FedRAC: Rolling Submodel Allocation for Collaborative Fairness in Federated Learning¶
Conference: CVPR 2026
Paper: CVF Open Access
Code: https://github.com/ZiHuiWangpcl1/FedRAC
Area: Federated Learning / Collaborative Fairness
Keywords: Federated Learning, Collaborative Fairness, Submodel Allocation, Dynamic Reputation, Balanced Neuron Training
TL;DR¶
FedRAC introduces a "dynamic reputation calculation that evolves with training" alongside "submodel construction via historical frequency rotation followed by reputation-based allocation." This dual-module approach ensures high-contribution clients receive superior submodels (fairness) while maintaining uniform training for every neuron in the global model (accuracy). It outperforms existing collaborative fairness methods in both fairness and accuracy.
Background & Motivation¶
Background: Federated Learning (FL) enables multiple clients to collaboratively train a global model without sharing raw data. However, client contributions are often unequal due to variations in data scale and quality. To incentivize long-term participation from high-contribution clients, "Collaborative Fairness" (CF) has become a key requirement in FL: rewards (model quality) received by a client should be proportional to their contribution. Existing CF methods are categorized into gradient-based (allocating aggregated gradients by reputation ratio) and submodel-based (allocating submodels containing "important neurons" by reputation).
Limitations of Prior Work: The authors identify three root causes for the accuracy degradation in existing CF methods. First, fixed-ratio reputation calculation: existing methods use static reputation ratios throughout training, ignoring the gradual improvement of the global model. Enforcing fixed ratios early on, when the model is naturally poor, leads to insufficient rewards and training for low-contribution clients, eventually dragging down the aggregated model. Second, inter-model inconsistency: gradient-based methods exchange gradients that may not match local needs, causing significant divergence between local models \(\theta_1^t, \theta_2^t, \theta_3^t\), leading to a mismatch between expected and actual rewards. Third, intra-model inconsistency: submodel-based methods that allocate by neuron importance lead to severely uneven training frequencies across different neurons.
Key Challenge: There is a tension between fairness (awarding better models to high-contributors, which necessitates some clients training only partial parameters) and accuracy (requiring every neuron in the global model to be fully trained). Existing methods sacrifice either early-stage low-contributors or training consistency, trading accuracy for fairness.
Goal & Key Insight: The objective is to achieve CF without sacrificing global model accuracy. The approach builds on two observations: (1) Reputation should not be static but should evolve dynamically with training—the gap between clients should be small early on (to allow weak clients to be trained) and gradually widen later. (2) Submodel allocation should not solely depend on neuron importance but should rotate based on the historical allocation frequency of neurons to ensure all neurons are trained uniformly.

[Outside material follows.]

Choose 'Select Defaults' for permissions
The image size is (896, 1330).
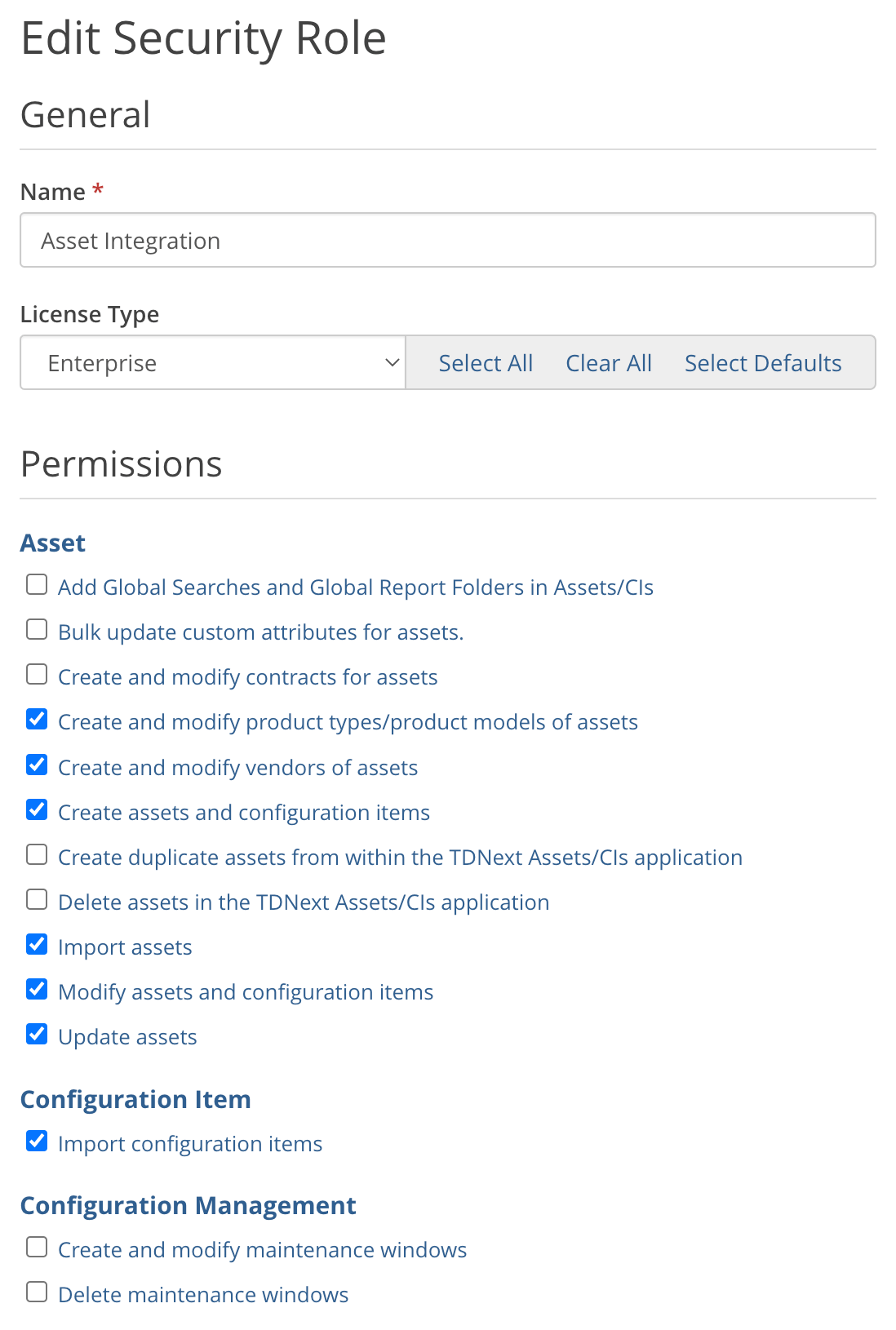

Core Idea: Replace "fixed ratios + importance-based allocation" with "dynamic reputation + frequency-rotating submodel allocation." This ensures uniform training of every global neuron while distributing high-performance submodels to high-reputation clients.
Method¶
Overall Architecture¶
FedRAC is a server-client FL framework that performs two tasks each round: the server calculates a dynamic reputation \(r_i^t\) for each client, then allocates a set of "rotating submodels constructed by neuron frequency" for local training, followed by aggregation. The process consists of two phases:
- Phase 1: Dynamic Reputation Calculation: The server evaluates the current global model performance \(\mathrm{Acc}_g^t\) on a validation set. A dynamic reputation function combines client contribution \(c_i\) to calculate \(r_i^t\). Crucially, this reputation evolves—gaps are small initially and widen over iterations.
- Phase 2: Rotating Submodel Allocation: This involves submodel construction, where the server maintains a neuron frequency table \(f^t\) and prioritizes neurons with the lowest allocation counts to ensure uniform training. This is followed by submodel allocation, where submodel performance is evaluated on the validation set, and high-performance submodels are matched to high-reputation clients. After local training, clients upload submodels and masks for aggregation and frequency table updates.
%%{init: {'flowchart': {'rankSpacing': 24, 'nodeSpacing': 28, 'padding': 6, 'wrappingWidth': 400}}}%%
flowchart TD
A["Global Model θ_g^t"] --> B["Validation Evaluation<br/>get Acc_g^t"]
B --> C["Dynamic Reputation Calculation<br/>Ranks widen over rounds r_i^t"]
C --> D["Rotating Submodel Construction<br/>Low-freq neurons prioritized"]
D --> E["Reputation-based Allocation<br/>High reputation → High-perf submodel"]
E --> F["Client Local Training<br/>Upload submodel + Mask"]
F -->|Update Frequency Table f^t| G["Aggregate to θ_g^t+1<br/>Next Round"]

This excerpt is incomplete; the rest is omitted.